Students say they're ‘living the dream’ as professional potato tasters
Two university students, who are ‘living the dream’ as professional potato tasters scoffing over 20 recipes a week, say spuds remain their favourite food.
But don’t worry, they take a break from potatoes on weekends.
Faith Elwood, 20, a food technology student at Loughry College, and Tess Rodgers, 21, a human nutrition student at the University of Ulster, are professionally trained in growing, harvesting, preparing and tasting spuds.
They can even tell the difference in varieties from taste alone.
Day to day, the pair taste potato dishes ranging from chips to mash, and provide quality control for Mash Direct – a family-run potato farm and factory in County Down, Northern Ireland, which produces potato and vegetable side dishes for the UK’s leading supermarkets.
Faith and Tess, who began their jobs as ‘spud sommeliers’ in June 2022, even had the honour of helping develop Christmas products such as stuffing bites, roast potatoes and Brussels sprouts with bacon.
The tattie-tasting duo say their friends at university are ‘jealous’ that they did not see the advertisements for the role, and most people do not believe them when they explain their job.
‘Many people find it strange that this is our job but we love it, and potatoes are still our favourite food,’ Tess said.
Faith and Tess, who both landed the unusual first job after seeing an advert placed at their university in June 2022, say tasting potatoes ‘all day, every day’ is a ‘dream’.

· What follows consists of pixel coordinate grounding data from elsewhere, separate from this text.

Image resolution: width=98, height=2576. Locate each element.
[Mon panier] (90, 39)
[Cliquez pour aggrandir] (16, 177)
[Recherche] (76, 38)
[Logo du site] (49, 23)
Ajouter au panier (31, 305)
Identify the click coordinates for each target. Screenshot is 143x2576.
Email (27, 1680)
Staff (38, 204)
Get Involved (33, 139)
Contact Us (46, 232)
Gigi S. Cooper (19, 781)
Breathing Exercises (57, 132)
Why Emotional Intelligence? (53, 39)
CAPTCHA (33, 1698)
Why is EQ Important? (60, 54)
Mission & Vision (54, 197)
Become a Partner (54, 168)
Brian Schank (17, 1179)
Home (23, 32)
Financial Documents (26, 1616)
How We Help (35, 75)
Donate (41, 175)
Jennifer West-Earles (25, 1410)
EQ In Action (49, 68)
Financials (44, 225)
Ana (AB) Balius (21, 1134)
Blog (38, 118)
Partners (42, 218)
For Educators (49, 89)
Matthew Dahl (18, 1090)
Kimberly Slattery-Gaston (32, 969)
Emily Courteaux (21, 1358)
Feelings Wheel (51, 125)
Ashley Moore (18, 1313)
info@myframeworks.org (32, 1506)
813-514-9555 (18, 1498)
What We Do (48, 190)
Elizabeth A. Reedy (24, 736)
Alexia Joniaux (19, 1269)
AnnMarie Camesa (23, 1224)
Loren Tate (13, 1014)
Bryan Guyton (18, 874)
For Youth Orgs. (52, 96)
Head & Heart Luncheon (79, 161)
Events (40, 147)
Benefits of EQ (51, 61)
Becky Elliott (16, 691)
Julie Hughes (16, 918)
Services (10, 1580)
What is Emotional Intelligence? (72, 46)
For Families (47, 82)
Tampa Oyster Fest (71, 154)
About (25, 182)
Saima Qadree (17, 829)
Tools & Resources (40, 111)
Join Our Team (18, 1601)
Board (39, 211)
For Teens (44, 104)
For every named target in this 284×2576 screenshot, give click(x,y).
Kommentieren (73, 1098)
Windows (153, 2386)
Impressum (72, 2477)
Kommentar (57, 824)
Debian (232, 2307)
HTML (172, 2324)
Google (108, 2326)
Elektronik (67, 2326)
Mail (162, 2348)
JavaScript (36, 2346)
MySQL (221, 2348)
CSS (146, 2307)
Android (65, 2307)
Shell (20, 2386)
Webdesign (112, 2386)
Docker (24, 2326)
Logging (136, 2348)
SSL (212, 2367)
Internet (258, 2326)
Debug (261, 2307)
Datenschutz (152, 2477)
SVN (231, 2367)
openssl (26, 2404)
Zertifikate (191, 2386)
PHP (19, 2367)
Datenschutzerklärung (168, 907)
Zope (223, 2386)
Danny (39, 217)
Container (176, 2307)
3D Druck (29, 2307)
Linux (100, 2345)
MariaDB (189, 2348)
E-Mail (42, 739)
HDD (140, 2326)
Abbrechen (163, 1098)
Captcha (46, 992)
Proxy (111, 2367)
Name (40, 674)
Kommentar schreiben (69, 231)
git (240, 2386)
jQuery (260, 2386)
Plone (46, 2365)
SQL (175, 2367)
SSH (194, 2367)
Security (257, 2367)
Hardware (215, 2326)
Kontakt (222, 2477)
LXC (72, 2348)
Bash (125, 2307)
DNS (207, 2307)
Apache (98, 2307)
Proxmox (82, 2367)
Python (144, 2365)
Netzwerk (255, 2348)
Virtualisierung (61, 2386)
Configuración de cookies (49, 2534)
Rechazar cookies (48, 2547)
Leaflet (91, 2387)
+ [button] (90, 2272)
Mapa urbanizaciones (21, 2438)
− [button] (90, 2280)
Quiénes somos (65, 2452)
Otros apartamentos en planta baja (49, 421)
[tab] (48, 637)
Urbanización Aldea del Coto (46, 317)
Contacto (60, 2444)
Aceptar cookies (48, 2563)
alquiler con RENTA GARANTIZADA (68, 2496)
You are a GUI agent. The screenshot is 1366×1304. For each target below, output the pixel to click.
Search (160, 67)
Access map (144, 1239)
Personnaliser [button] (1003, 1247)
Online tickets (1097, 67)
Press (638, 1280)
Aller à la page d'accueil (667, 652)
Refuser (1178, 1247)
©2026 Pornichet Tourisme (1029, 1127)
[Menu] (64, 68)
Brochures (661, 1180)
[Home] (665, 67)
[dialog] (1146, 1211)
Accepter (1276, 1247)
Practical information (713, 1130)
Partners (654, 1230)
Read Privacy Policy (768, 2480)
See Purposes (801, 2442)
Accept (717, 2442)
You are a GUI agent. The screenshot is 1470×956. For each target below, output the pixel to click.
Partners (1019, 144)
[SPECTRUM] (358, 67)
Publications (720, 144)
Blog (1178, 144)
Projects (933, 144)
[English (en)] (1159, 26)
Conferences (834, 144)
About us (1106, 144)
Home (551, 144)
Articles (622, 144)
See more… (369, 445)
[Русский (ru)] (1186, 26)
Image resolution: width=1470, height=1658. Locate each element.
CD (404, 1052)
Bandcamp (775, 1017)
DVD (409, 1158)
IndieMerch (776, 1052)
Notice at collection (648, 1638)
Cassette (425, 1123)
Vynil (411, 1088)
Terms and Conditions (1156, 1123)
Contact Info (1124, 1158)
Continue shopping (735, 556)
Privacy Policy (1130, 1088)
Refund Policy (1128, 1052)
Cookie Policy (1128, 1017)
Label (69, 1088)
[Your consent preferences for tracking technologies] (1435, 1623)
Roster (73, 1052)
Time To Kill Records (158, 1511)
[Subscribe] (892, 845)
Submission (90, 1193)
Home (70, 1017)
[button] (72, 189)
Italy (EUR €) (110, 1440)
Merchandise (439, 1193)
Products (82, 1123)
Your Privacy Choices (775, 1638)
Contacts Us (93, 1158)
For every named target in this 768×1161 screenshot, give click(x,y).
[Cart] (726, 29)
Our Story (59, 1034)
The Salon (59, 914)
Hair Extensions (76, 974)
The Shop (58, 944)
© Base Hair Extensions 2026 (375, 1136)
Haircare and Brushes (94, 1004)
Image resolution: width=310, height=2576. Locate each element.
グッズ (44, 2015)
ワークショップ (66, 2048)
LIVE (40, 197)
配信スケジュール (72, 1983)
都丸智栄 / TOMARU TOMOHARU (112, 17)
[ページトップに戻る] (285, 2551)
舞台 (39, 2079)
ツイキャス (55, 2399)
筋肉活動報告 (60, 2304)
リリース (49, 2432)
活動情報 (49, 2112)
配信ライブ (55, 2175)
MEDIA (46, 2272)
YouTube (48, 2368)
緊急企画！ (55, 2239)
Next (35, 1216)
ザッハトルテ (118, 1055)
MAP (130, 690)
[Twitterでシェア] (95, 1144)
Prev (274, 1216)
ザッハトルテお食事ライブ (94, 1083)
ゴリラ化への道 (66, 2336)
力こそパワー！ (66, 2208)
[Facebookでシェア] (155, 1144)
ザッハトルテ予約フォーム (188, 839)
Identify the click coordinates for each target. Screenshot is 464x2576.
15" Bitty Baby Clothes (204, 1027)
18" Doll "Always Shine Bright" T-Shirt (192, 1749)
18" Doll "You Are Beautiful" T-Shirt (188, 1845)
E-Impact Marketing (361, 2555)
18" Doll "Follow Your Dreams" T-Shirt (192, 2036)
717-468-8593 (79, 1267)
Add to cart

Faith said: ‘When we first saw the job ad it seemed too good to be true, getting paid to eat potatoes, but we still applied and are so glad we did.
‘Everyone loves eating potatoes, and we live quite locally so it was the perfect opportunity – we’re living the dream, really.
‘Since I have a background in potatoes, my grandfather was a potato farmer, I thought, why not give it a try?
‘We can’t really believe this is our job.’
Tess and Faith’s jobs are full-time, and they work shifts around their university schedules.
Tess said: ‘We work five days a week, and we can split shifts if we have a busy day at uni.
‘It’s worked out really well for us.’
Faith, a food technology student, and Tess, who is studying human nutrition, both say their jobs have helped with their degrees.
Faith explained: ‘I think our job has helped us through our degrees to put it into use and see the stuff you’re learning about in real life.
‘Also, seeing how a food business works in every different area of the whole business has been really helpful.’
Since joining Mash Direct, they have had to have intensive training on the best uses for each type of potato and can now tell the difference between a wide range of potato varieties by taste alone.
The factory is based on the same land as the farm itself, so the pair have even got their hands dirty and dug up potatoes.
Tess said: ‘We taste so many potatoes, we know the difference between the types.
‘We sometimes go on the farm and help pick the potatoes too, and we can tell which ones are the good ones.’
Faith and Tess oversee a huge slice of the company’s potato operations, tasting more than 20 spuds recipes a week.
Faith said: ‘Normally, there are 20 different types of potato-based recipes.
‘We try it before it goes out to the consumer at the end as quality control.’
Despite tasting so many potatoes in their working week, the pair continue to love them.
Tess said: ‘We often get asked if we ever get bored of potatoes, but the truth is we don’t – they’re our favourite food, and we just take a break on weekends or whenever we’re not working, and then we’re ready to go again on a Monday.’
Since the pair are fully-fledged spud experts, they know exactly what to look for to find the perfect potato.
They said: ‘It all depends on what you want them for; if you wanted to make mash or chips, you would need a different variety.’
The pair know which potatoes to use for which dish, like our staple favourite the roast potato. Tess, meanwhile, favours ‘champ’.
‘It’s a traditional Irish dish of mash potatoes, milk and spring onions,’ she explained.
Faith added: ‘I also love beer-battered chips. They’re always really good.’
Looking to the future, Faith said: ‘It’s not exactly what we imagined ourselves doing when we were younger and we don’t know if it’s what we’ll do forever but for now, it’s perfect.’